_PROBLEM DETAILS_. Print the listing below exactly as written.

┌──

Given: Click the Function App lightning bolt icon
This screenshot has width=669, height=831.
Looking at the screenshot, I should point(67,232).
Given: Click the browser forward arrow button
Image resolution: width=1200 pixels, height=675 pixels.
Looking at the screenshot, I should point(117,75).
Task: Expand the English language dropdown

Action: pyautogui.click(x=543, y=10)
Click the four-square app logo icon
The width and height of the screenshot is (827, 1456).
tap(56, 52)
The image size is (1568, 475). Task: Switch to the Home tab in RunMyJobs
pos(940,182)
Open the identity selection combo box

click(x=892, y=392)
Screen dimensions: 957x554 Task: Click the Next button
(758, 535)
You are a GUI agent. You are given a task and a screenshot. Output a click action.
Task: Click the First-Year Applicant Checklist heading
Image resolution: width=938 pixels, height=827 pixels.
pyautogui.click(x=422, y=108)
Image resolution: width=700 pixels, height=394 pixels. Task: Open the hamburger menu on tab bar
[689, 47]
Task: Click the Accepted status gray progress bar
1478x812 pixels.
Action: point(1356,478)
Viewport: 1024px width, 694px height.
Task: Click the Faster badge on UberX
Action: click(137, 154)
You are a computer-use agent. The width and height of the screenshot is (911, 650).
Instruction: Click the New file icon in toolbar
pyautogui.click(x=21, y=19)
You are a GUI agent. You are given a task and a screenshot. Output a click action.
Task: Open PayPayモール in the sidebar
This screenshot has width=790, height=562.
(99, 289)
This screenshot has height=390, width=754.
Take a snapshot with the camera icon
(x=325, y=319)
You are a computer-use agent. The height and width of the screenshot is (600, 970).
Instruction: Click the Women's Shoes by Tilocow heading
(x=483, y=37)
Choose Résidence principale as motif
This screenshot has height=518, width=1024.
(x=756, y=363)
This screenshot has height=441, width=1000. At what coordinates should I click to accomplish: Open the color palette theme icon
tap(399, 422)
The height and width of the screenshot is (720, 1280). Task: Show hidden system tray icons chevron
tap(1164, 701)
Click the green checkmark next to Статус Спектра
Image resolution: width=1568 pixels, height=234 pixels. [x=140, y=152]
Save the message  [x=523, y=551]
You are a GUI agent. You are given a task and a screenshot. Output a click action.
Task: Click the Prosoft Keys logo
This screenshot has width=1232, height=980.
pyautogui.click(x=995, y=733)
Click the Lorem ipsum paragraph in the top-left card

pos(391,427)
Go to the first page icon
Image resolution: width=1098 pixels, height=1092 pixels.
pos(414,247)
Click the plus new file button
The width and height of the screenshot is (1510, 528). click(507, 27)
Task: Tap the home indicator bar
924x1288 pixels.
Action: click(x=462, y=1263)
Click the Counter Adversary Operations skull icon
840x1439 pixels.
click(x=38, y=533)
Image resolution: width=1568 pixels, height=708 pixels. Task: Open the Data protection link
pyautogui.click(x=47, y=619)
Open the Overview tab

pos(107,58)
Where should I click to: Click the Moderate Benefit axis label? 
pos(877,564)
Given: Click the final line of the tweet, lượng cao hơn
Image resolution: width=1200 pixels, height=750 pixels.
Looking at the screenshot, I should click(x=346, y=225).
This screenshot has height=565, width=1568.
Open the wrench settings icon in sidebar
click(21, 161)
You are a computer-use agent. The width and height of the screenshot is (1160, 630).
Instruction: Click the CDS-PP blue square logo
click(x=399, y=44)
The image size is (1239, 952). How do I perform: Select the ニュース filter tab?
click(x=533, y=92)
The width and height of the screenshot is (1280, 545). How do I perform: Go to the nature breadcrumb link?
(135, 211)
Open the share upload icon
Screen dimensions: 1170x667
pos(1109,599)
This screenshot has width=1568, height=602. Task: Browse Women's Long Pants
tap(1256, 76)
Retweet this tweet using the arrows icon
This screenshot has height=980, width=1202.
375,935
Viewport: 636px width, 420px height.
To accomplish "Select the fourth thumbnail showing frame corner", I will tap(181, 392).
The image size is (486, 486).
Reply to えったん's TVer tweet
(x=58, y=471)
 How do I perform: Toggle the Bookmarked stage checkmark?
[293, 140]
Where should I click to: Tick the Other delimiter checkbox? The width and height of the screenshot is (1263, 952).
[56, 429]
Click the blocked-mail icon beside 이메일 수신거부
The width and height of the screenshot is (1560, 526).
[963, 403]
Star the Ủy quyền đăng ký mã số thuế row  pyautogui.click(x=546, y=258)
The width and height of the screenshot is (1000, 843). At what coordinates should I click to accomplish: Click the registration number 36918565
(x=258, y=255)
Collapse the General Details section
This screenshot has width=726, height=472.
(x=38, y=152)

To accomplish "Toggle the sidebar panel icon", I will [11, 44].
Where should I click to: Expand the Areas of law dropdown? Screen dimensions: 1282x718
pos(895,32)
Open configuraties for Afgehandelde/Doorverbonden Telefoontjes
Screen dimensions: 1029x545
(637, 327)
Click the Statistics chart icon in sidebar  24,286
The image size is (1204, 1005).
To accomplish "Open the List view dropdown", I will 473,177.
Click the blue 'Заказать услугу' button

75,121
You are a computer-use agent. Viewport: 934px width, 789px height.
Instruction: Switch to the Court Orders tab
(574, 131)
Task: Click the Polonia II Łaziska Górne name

└──

_TASK ANSWER_.
Given: Click the Function App lightning bolt icon
This screenshot has width=669, height=831.
Looking at the screenshot, I should point(67,232).
Given: Click the browser forward arrow button
Image resolution: width=1200 pixels, height=675 pixels.
Looking at the screenshot, I should point(117,75).
Task: Expand the English language dropdown

Action: pyautogui.click(x=543, y=10)
Click the four-square app logo icon
The width and height of the screenshot is (827, 1456).
tap(56, 52)
The image size is (1568, 475). Task: Switch to the Home tab in RunMyJobs
pos(940,182)
Open the identity selection combo box

click(x=892, y=392)
Screen dimensions: 957x554 Task: Click the Next button
(758, 535)
You are a GUI agent. You are given a task and a screenshot. Output a click action.
Task: Click the First-Year Applicant Checklist heading
Image resolution: width=938 pixels, height=827 pixels.
pyautogui.click(x=422, y=108)
Image resolution: width=700 pixels, height=394 pixels. Task: Open the hamburger menu on tab bar
[689, 47]
Task: Click the Accepted status gray progress bar
1478x812 pixels.
Action: point(1356,478)
Viewport: 1024px width, 694px height.
Task: Click the Faster badge on UberX
Action: click(137, 154)
You are a computer-use agent. The width and height of the screenshot is (911, 650).
Instruction: Click the New file icon in toolbar
pyautogui.click(x=21, y=19)
You are a GUI agent. You are given a task and a screenshot. Output a click action.
Task: Open PayPayモール in the sidebar
This screenshot has width=790, height=562.
(99, 289)
This screenshot has height=390, width=754.
Take a snapshot with the camera icon
(x=325, y=319)
You are a computer-use agent. The height and width of the screenshot is (600, 970).
Instruction: Click the Women's Shoes by Tilocow heading
(x=483, y=37)
Choose Résidence principale as motif
This screenshot has height=518, width=1024.
(x=756, y=363)
This screenshot has height=441, width=1000. At what coordinates should I click to accomplish: Open the color palette theme icon
tap(399, 422)
The height and width of the screenshot is (720, 1280). Task: Show hidden system tray icons chevron
tap(1164, 701)
Click the green checkmark next to Статус Спектра
Image resolution: width=1568 pixels, height=234 pixels. [x=140, y=152]
Save the message  [x=523, y=551]
You are a GUI agent. You are given a task and a screenshot. Output a click action.
Task: Click the Prosoft Keys logo
This screenshot has width=1232, height=980.
pyautogui.click(x=995, y=733)
Click the Lorem ipsum paragraph in the top-left card

pos(391,427)
Go to the first page icon
Image resolution: width=1098 pixels, height=1092 pixels.
pos(414,247)
Click the plus new file button
The width and height of the screenshot is (1510, 528). click(507, 27)
Task: Tap the home indicator bar
924x1288 pixels.
Action: click(x=462, y=1263)
Click the Counter Adversary Operations skull icon
840x1439 pixels.
click(x=38, y=533)
Image resolution: width=1568 pixels, height=708 pixels. Task: Open the Data protection link
pyautogui.click(x=47, y=619)
Open the Overview tab

pos(107,58)
Where should I click to: Click the Moderate Benefit axis label? 
pos(877,564)
Given: Click the final line of the tweet, lượng cao hơn
Image resolution: width=1200 pixels, height=750 pixels.
Looking at the screenshot, I should click(x=346, y=225).
This screenshot has height=565, width=1568.
Open the wrench settings icon in sidebar
click(21, 161)
You are a computer-use agent. The width and height of the screenshot is (1160, 630).
Instruction: Click the CDS-PP blue square logo
click(x=399, y=44)
The image size is (1239, 952). How do I perform: Select the ニュース filter tab?
click(x=533, y=92)
The width and height of the screenshot is (1280, 545). How do I perform: Go to the nature breadcrumb link?
(135, 211)
Open the share upload icon
Screen dimensions: 1170x667
pos(1109,599)
This screenshot has width=1568, height=602. Task: Browse Women's Long Pants
tap(1256, 76)
Retweet this tweet using the arrows icon
This screenshot has height=980, width=1202.
375,935
Viewport: 636px width, 420px height.
To accomplish "Select the fourth thumbnail showing frame corner", I will tap(181, 392).
The image size is (486, 486).
Reply to えったん's TVer tweet
(x=58, y=471)
 How do I perform: Toggle the Bookmarked stage checkmark?
[293, 140]
Where should I click to: Tick the Other delimiter checkbox? The width and height of the screenshot is (1263, 952).
[56, 429]
Click the blocked-mail icon beside 이메일 수신거부
The width and height of the screenshot is (1560, 526).
[963, 403]
Star the Ủy quyền đăng ký mã số thuế row  pyautogui.click(x=546, y=258)
The width and height of the screenshot is (1000, 843). At what coordinates should I click to accomplish: Click the registration number 36918565
(x=258, y=255)
Collapse the General Details section
This screenshot has width=726, height=472.
(x=38, y=152)

To accomplish "Toggle the sidebar panel icon", I will [11, 44].
Where should I click to: Expand the Areas of law dropdown? Screen dimensions: 1282x718
pos(895,32)
Open configuraties for Afgehandelde/Doorverbonden Telefoontjes
Screen dimensions: 1029x545
(637, 327)
Click the Statistics chart icon in sidebar  24,286
The image size is (1204, 1005).
To accomplish "Open the List view dropdown", I will 473,177.
Click the blue 'Заказать услугу' button

75,121
You are a computer-use agent. Viewport: 934px width, 789px height.
Instruction: Switch to the Court Orders tab
(574, 131)
Task: Click the Polonia II Łaziska Górne name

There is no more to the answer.